The argument commits what's essentially a conservation violation. It tracks the *distribution pathway* (wages) and, upon seeing that pathway eliminated, concludes the *productive output* itself disappears. That's like watching someone replace a steam turbine with a more efficient one and predicting the grid will go dark because the old turbine is offline.

Decompose it:

**1. Jevons Paradox is the immediate rebuttal.** If agentic coding makes software production 10-100x cheaper, demand for software doesn't stay constant — it explodes. Every problem that was previously uneconomical to solve with software becomes tractable. The historical pattern is unbroken: making a productive input cheaper increases total consumption of the output, not decreases it. The argument assumes fixed demand for coding output, which is the lump-of-labor fallacy wearing a tech costume.

**2. The spending collapse thesis requires money to vanish from the system, which it can't.** If firms spend less on developer salaries, that surplus accrues *somewhere* — retained earnings, lower prices, dividends, reinvestment. Each of those channels re-enters the spending stream. Lower prices transfer purchasing power directly to consumers. Reinvestment creates new demand. The only leak is idle cash balances, which is a monetary policy problem with known solutions, not a thermodynamic inevitability.

**3. The implicit model is a closed system at equilibrium, but economies are open dissipative structures.** They don't conserve jobs — they conserve the capacity to generate surplus and route it. Eliminating a high-friction conversion pathway (expensive human labor for routine tasks) and replacing it with a low-friction one increases the system's total work capacity. The argument treats labor as fuel being consumed rather than as a catalyst facilitating transformation.
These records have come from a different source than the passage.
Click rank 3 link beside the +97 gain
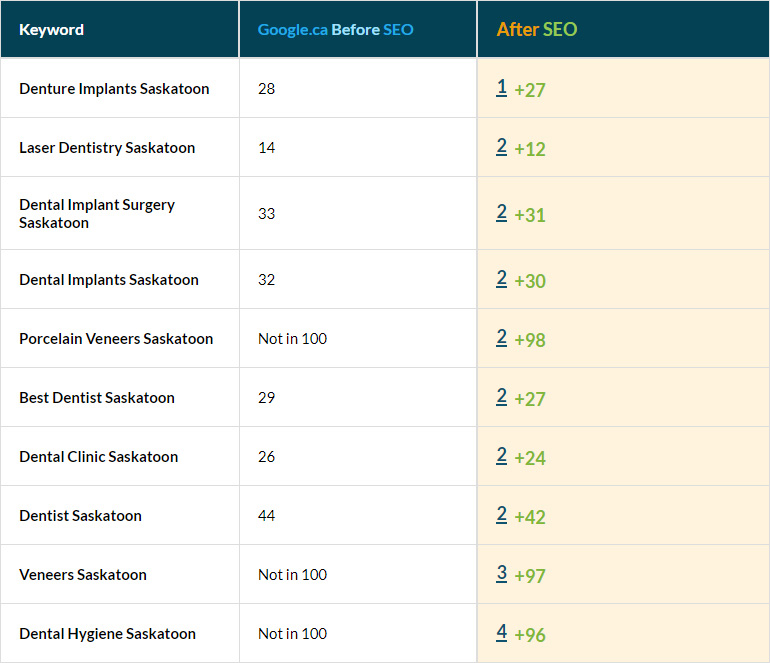This screenshot has height=663, width=770. 501,574
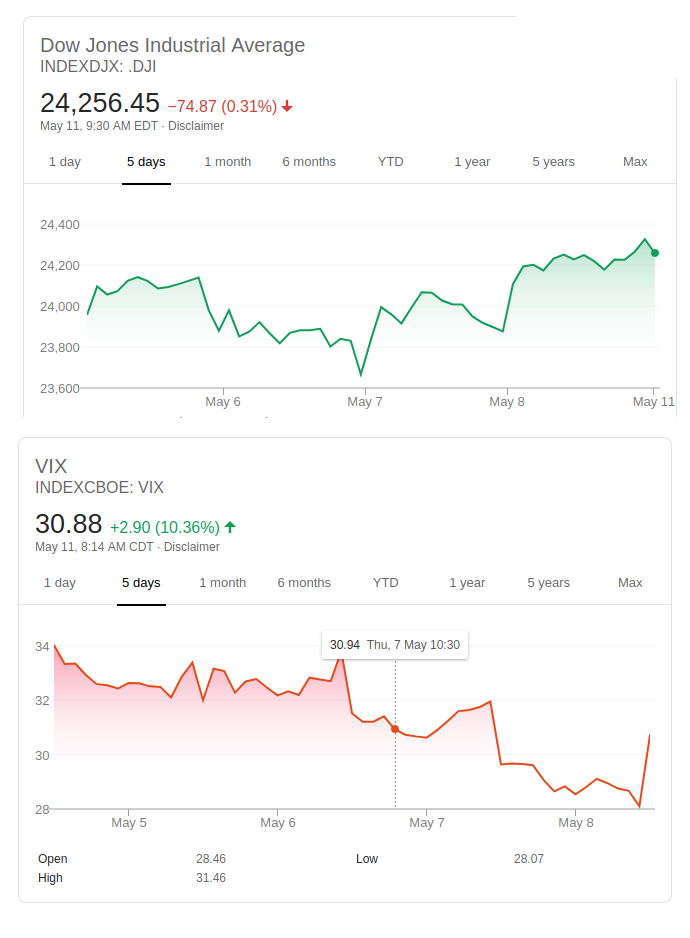View Dow Jones 1 year range
Image resolution: width=690 pixels, height=938 pixels.
(x=472, y=162)
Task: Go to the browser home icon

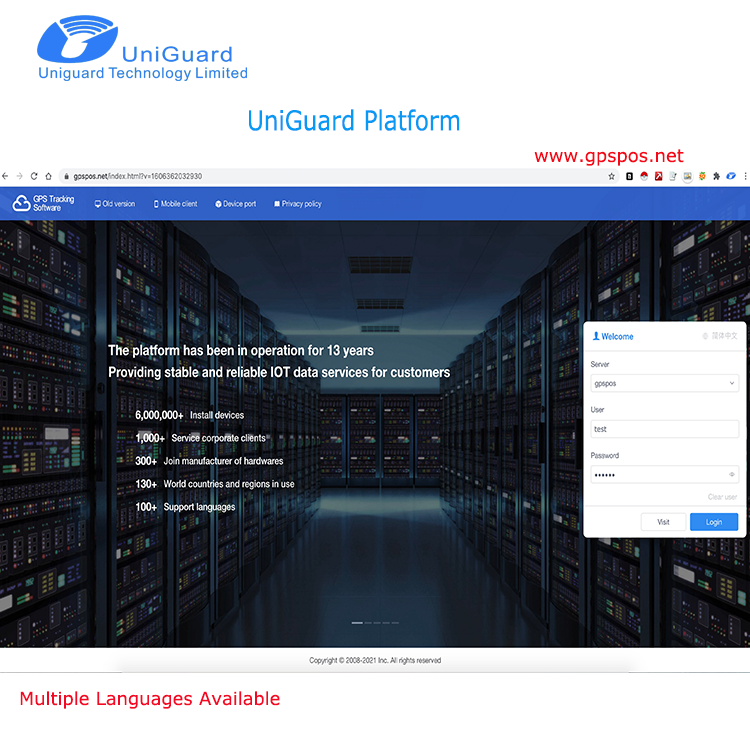Action: coord(48,176)
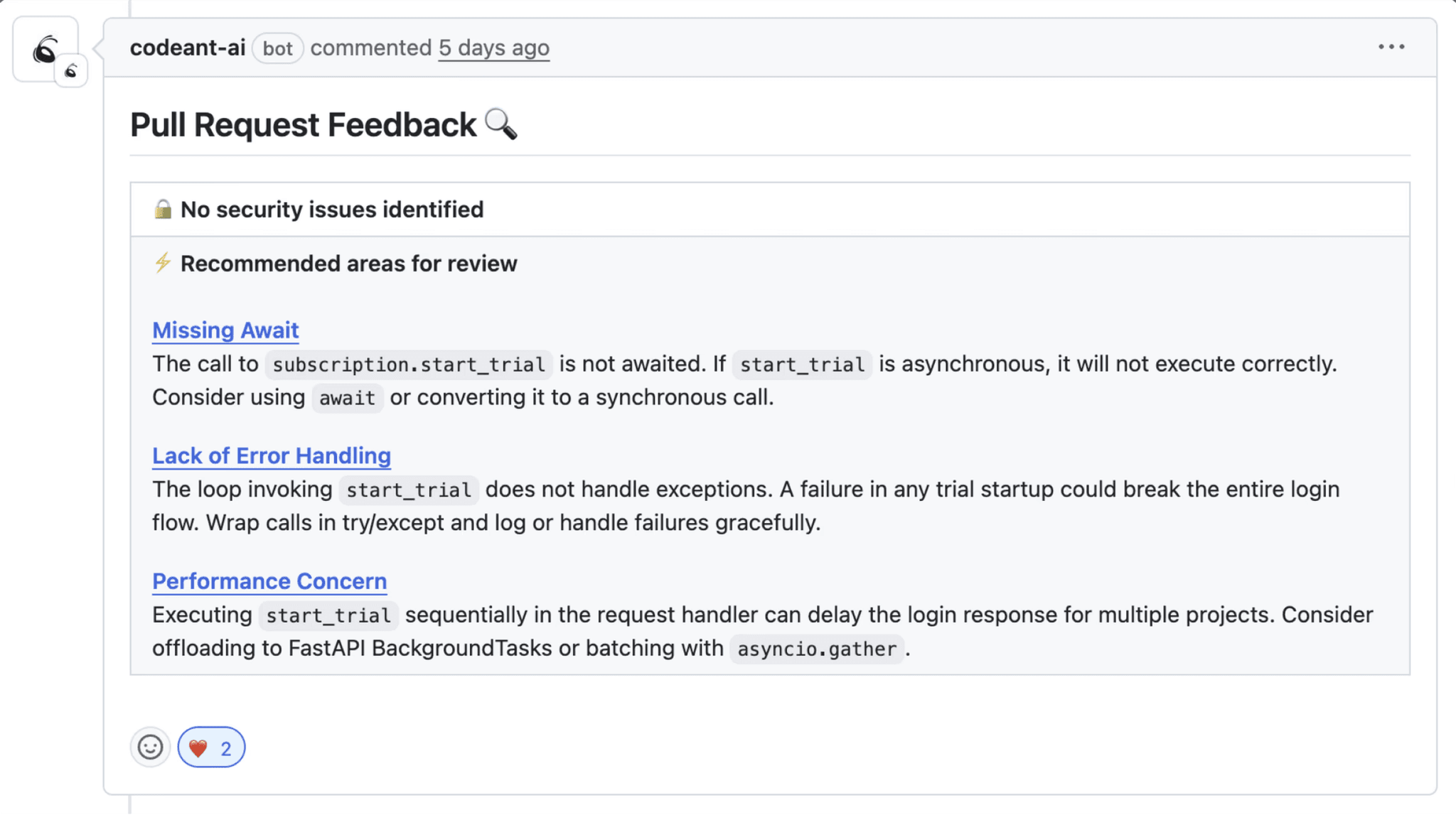Expand the No security issues identified row
1456x815 pixels.
[x=332, y=208]
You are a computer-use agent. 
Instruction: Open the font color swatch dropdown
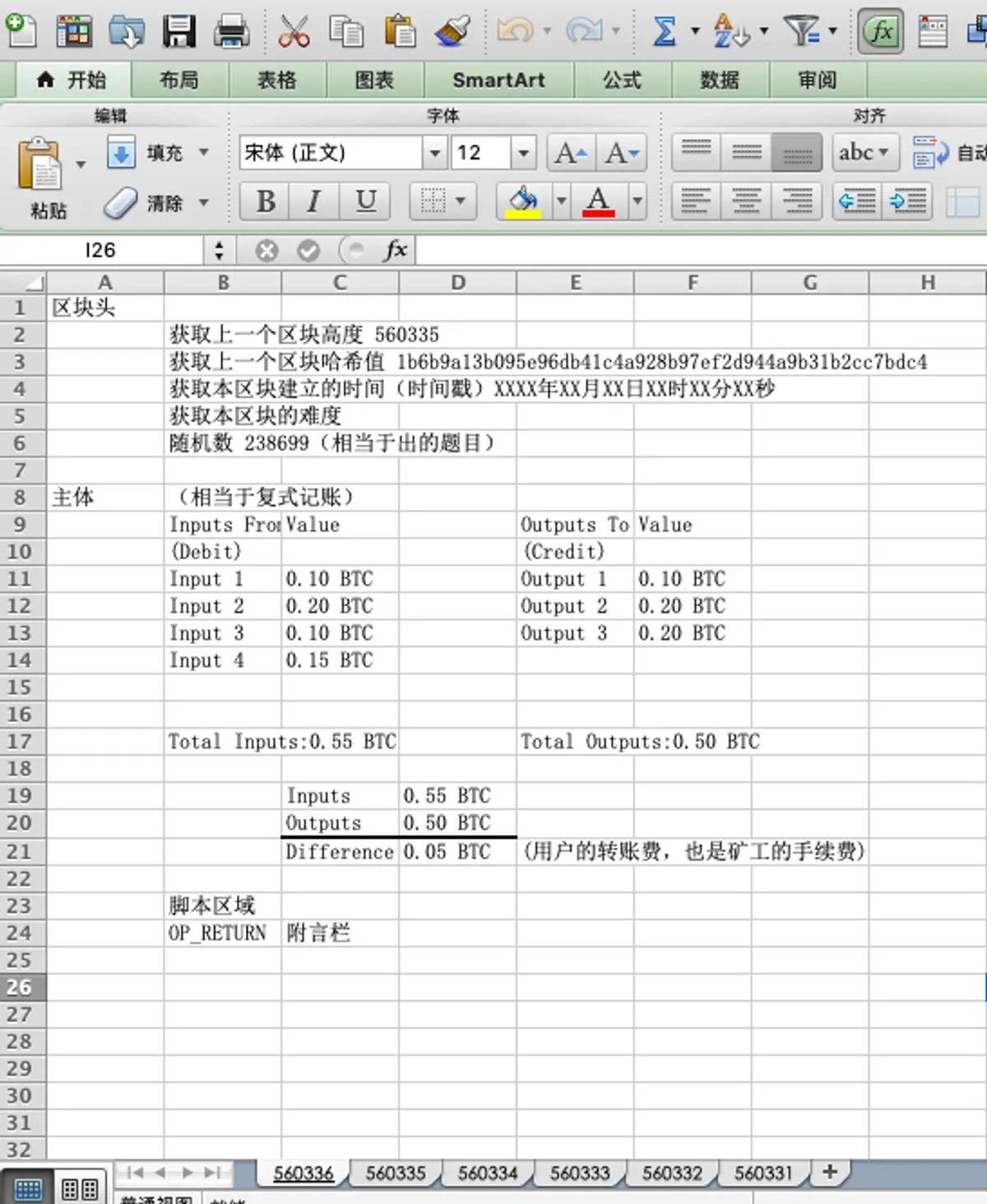[636, 201]
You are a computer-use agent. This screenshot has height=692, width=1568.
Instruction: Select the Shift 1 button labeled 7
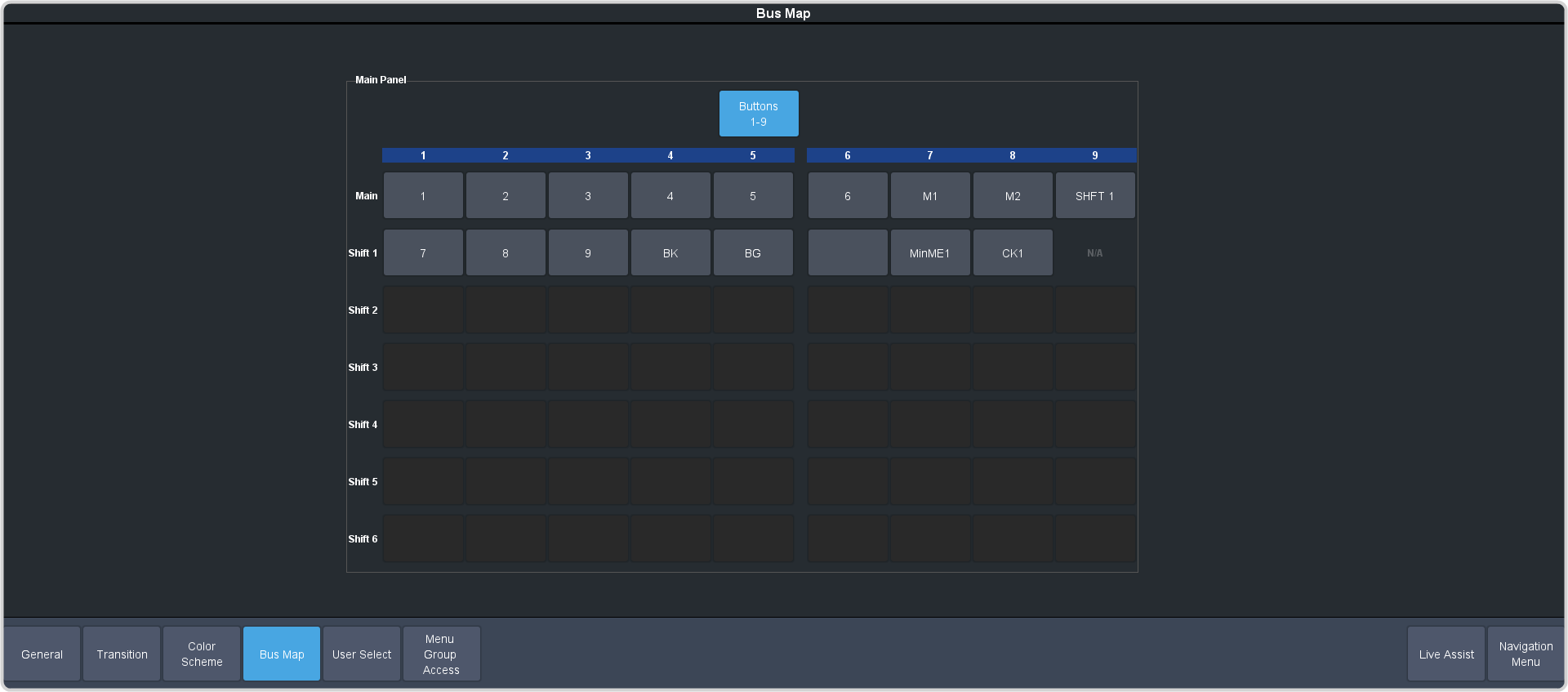click(423, 253)

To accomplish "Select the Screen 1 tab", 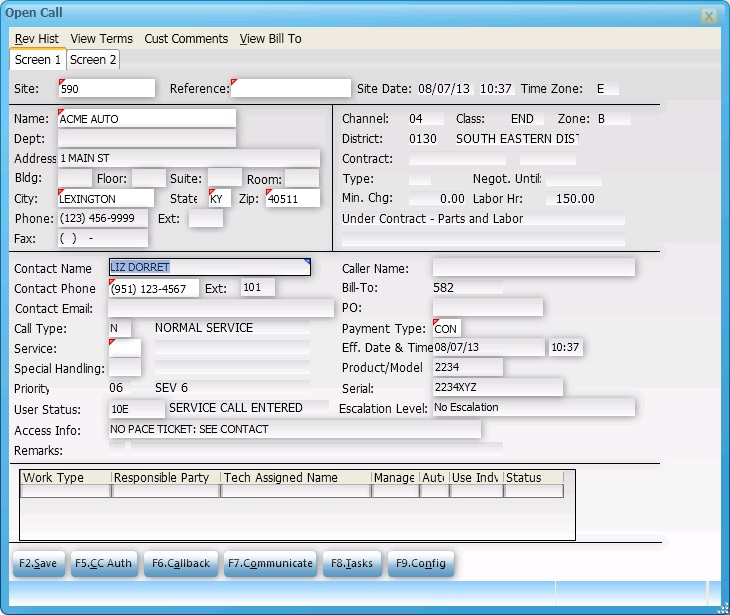I will [38, 60].
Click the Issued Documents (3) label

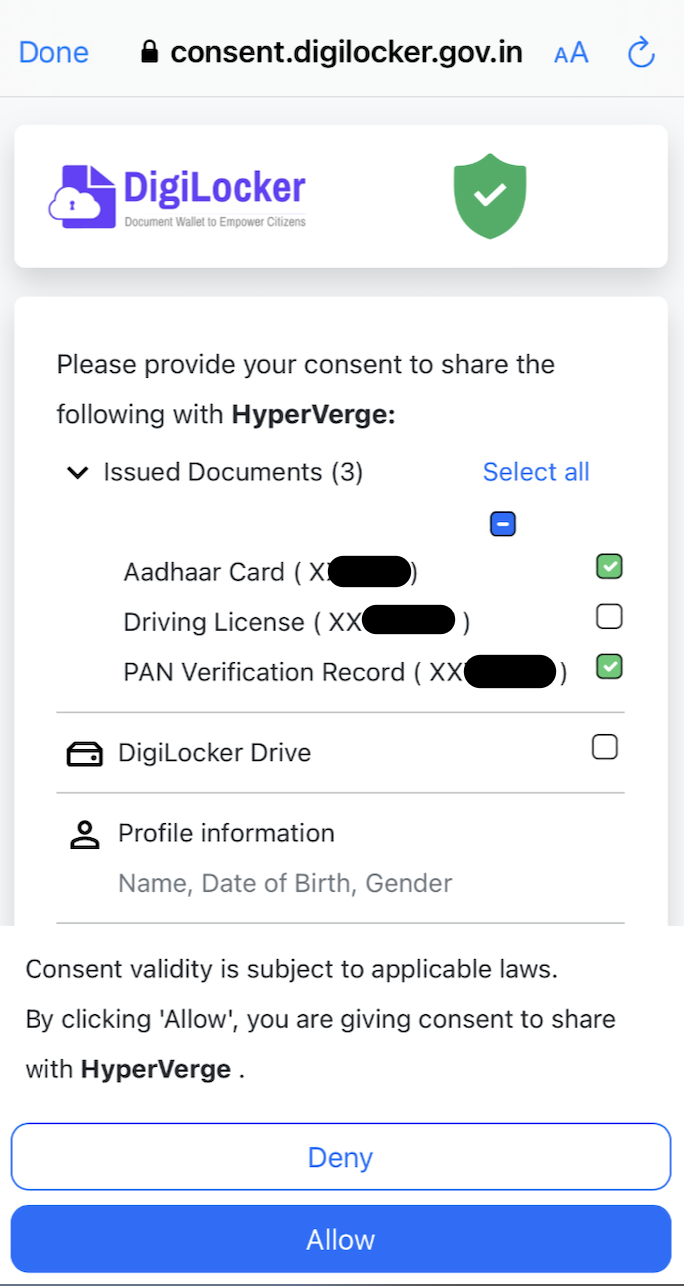click(233, 472)
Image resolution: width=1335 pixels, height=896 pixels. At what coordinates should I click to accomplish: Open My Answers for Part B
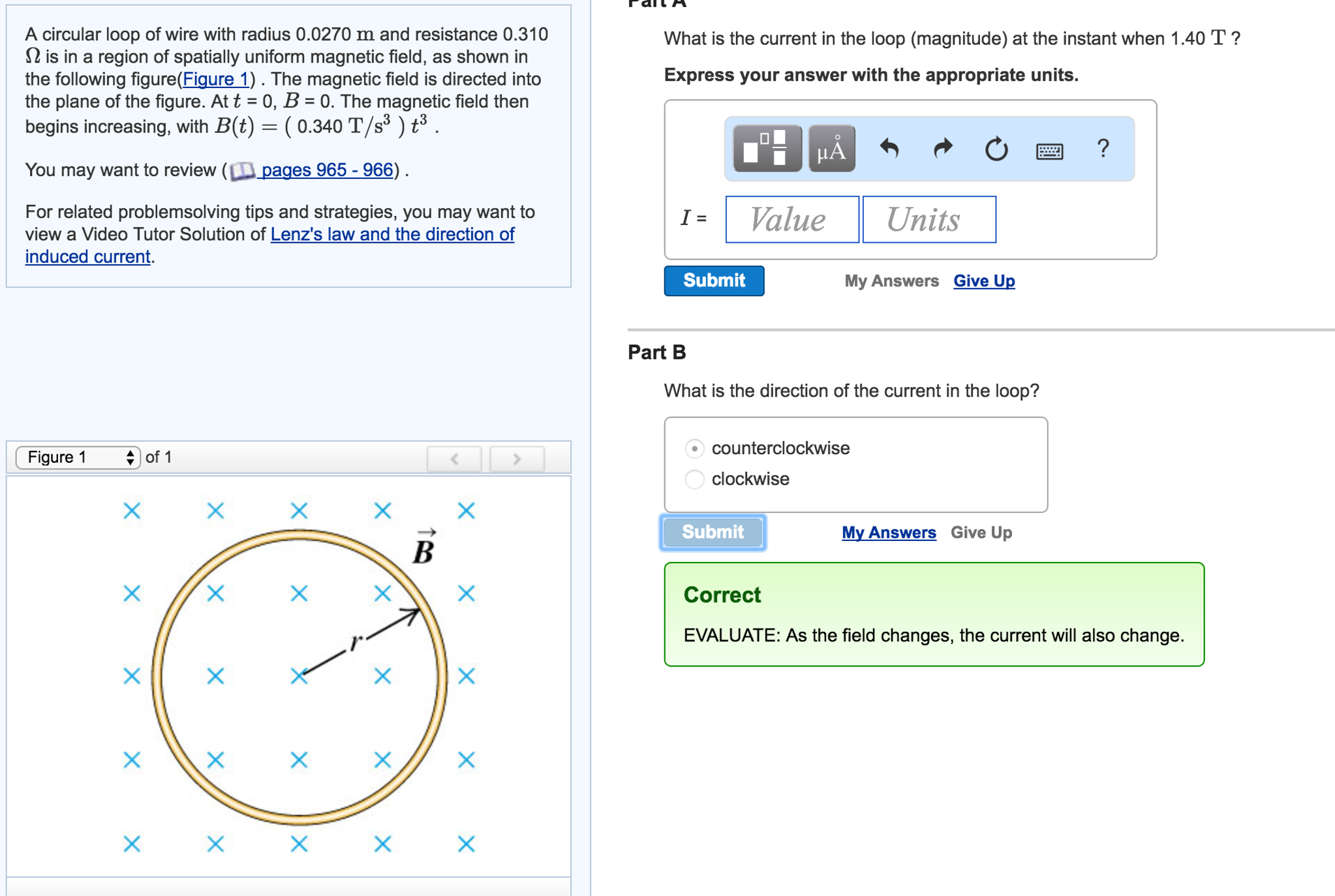click(888, 533)
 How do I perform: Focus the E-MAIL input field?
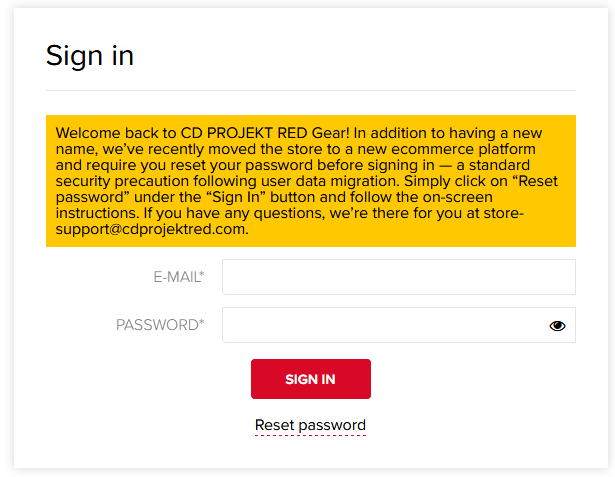399,277
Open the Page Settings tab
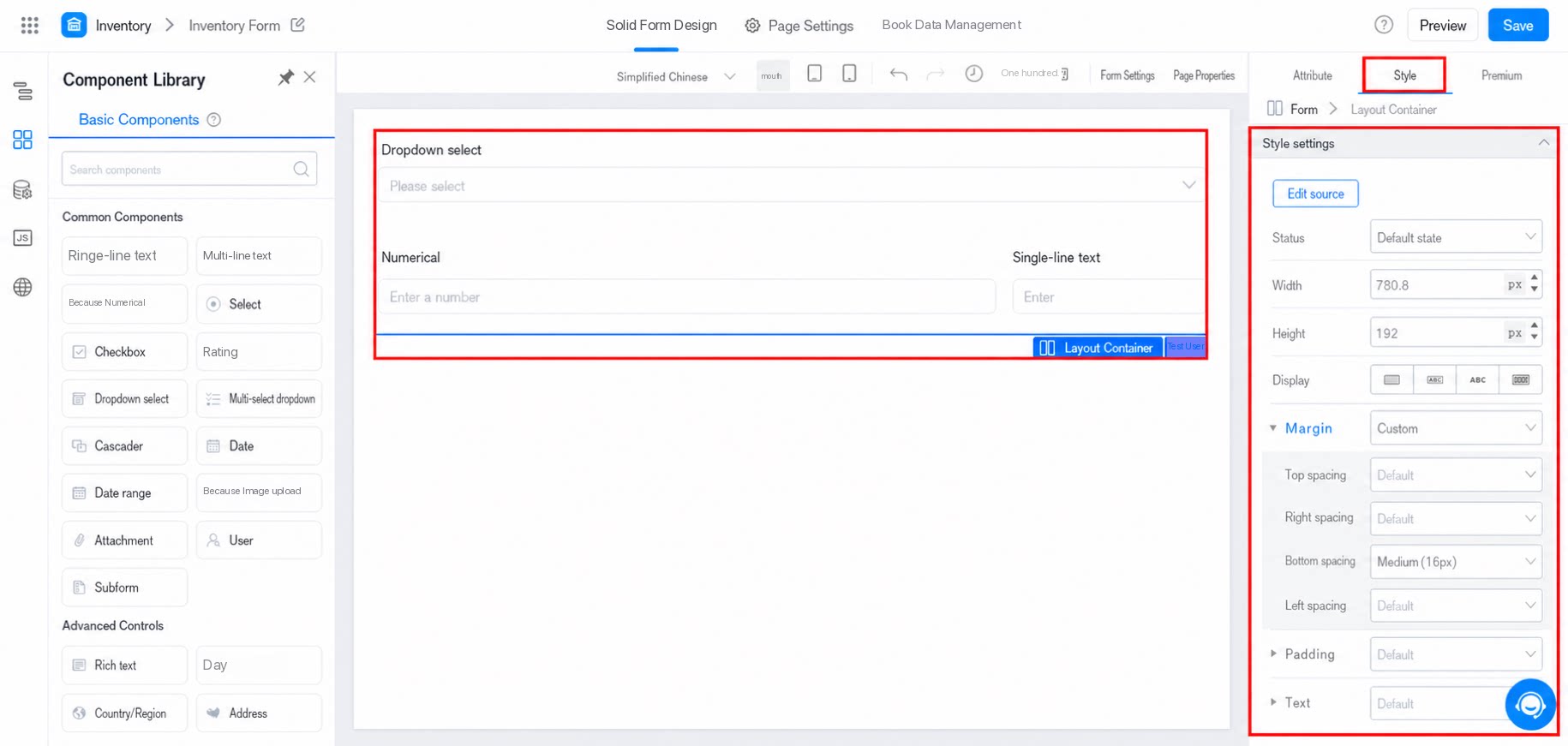This screenshot has height=746, width=1568. click(799, 26)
The *real* concern buried in there — that the transition creates a severe *distribution* mismatch where capital captures most of the surplus while displaced workers can't access it fast enough — is legitimate. But that's an institutional plumbing problem, not a thermodynamic one. The system has more free energy available, not less. The question is whether the distribution infrastructure adapts fast enough to prevent local damage during the transition.
 
Yeah, the transition period, the short and medium terms, will be hard for some folks. But the long term prospects are absolutely promising.what did agricultural machinery do to the agricultural output that people consume? Nowadays, less people, at least in developed countries, work in the agricultural field even though more agricultural output is produced. The fundamental factor is that at least some folks will become more productive; and economics 101 tells us that growth in productivity increases economies.
Productivity advancements reshuffled labor from agriculture to industry. Further technological advancements and globalization reshuffled some labor from industry to knowledge work. Once AI drastically reduce the number of knowledge worker jobs- where will labor be redirected?
 

magmunta

Junior Member
Registered Member
Productivity advancements reshuffled labor from agriculture to industry. Further technological advancements and globalization reshuffled some labor from industry to knowledge work. Once AI drastically reduce the number of knowledge worker jobs- where will labor be redirected?
We will see more "social" workers. Kai Fuu Lee has explained it well in his book "AI and superpowers". You can listen to it on YouTube.